Pep’s Musical Bar

Pep’s Musical Bar opened in 1951 under the ownership of William “Bill” Gerson. Pep’s was one of Philadelphia’s most celebrated jazz spots. Gerson brought in national jazz, blues, R&B and soul greats, including Jimmy Rushing, Quincy Jones, Dinah Washington and Yusef Lateef.

Pep's Collage
Pep's - Yuseef Lateef

Philly favorite John Coltrane frequently performed at Pep’s, including on September 18, 1964.

G. Bruce Boyer, a journalist and former editor for Town & Country, shared the night he saw Nina Simone at the club:

I remember seeing the great pianist-chanteuse Nina Simone at Pep’s Showbar at the corner of Broad and South Streets in South Philly in the early 60s. At that point the club had already been one of the great East Coast haunts for jazz performers and aficionados for two decades or more. Nat King Cole had played there, and so had Count Basie and Duke Ellington, Lester Young and Billie Holiday, Dinah Washington, Nancy Wilson, Thelonious Monk, and Jimmy Smith. Going to Pep’s was a jazz pilgrimage.

[…]

She was an incomparable artist and played much of that wonderful mix of music at her Pep’s engagement. Starting off with an extended version of the great blues “Trouble in Mind”, followed by a stirring, elegiac jazz/classical version of “You’d be so Nice to Come Home to.” Then some Ellington and more blues. The audience knew it would all lead up to “Porgy” for a grand finale.

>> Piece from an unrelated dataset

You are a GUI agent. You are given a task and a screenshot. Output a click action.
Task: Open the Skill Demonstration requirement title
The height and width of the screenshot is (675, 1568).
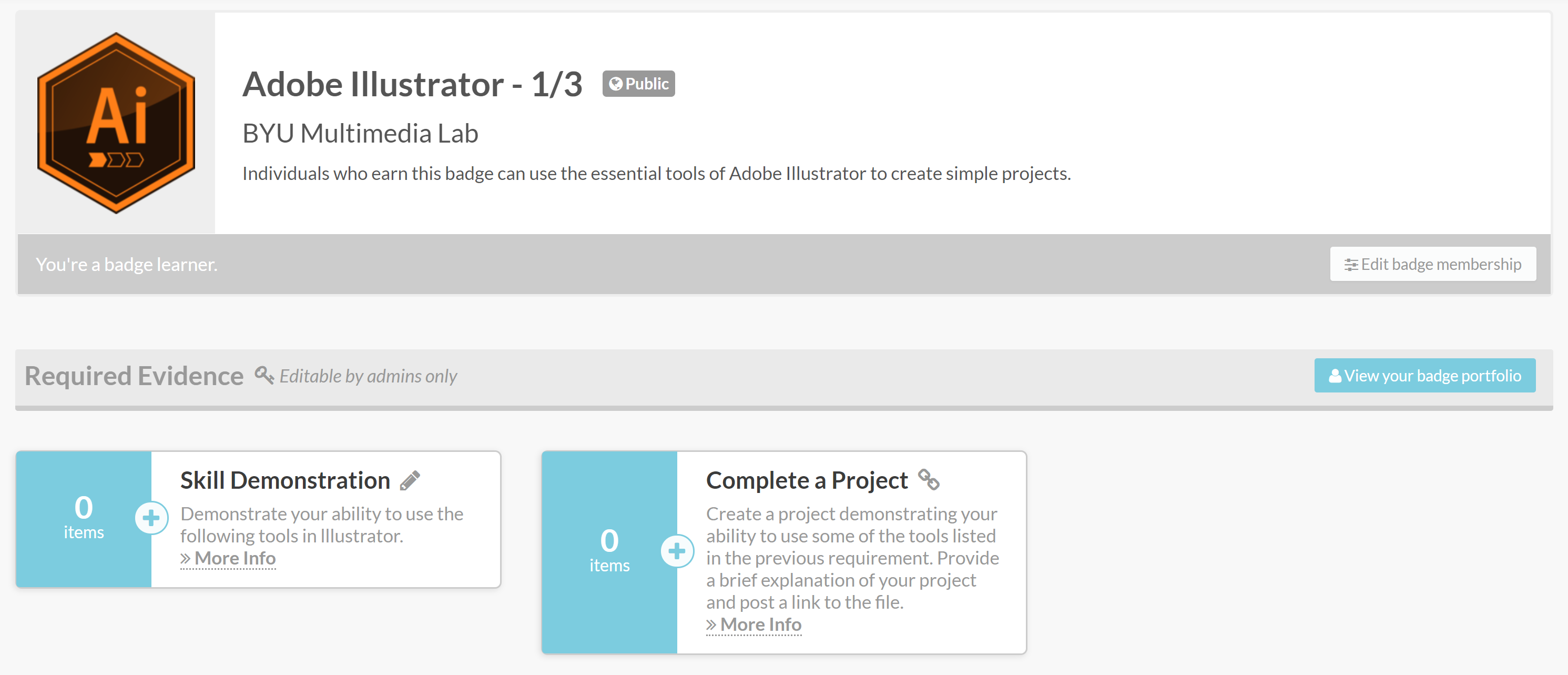(x=285, y=481)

About a half hour or so into the show she had gently just begun to swing into “My Baby Just Cares for Me”, when she suddenly stopped playing. Just stopped, her high-coiffed head bent over the keys and the sidemen trailing off. The place got quieter and quieter ’til you couldn’t even hear an ice cube clink in a glass; there was complete silence … except for two thugs at a table in the corner who had been talking. Another 30 seconds in that vacuum and they looked up too, and found Miss Simone glaring straight at them.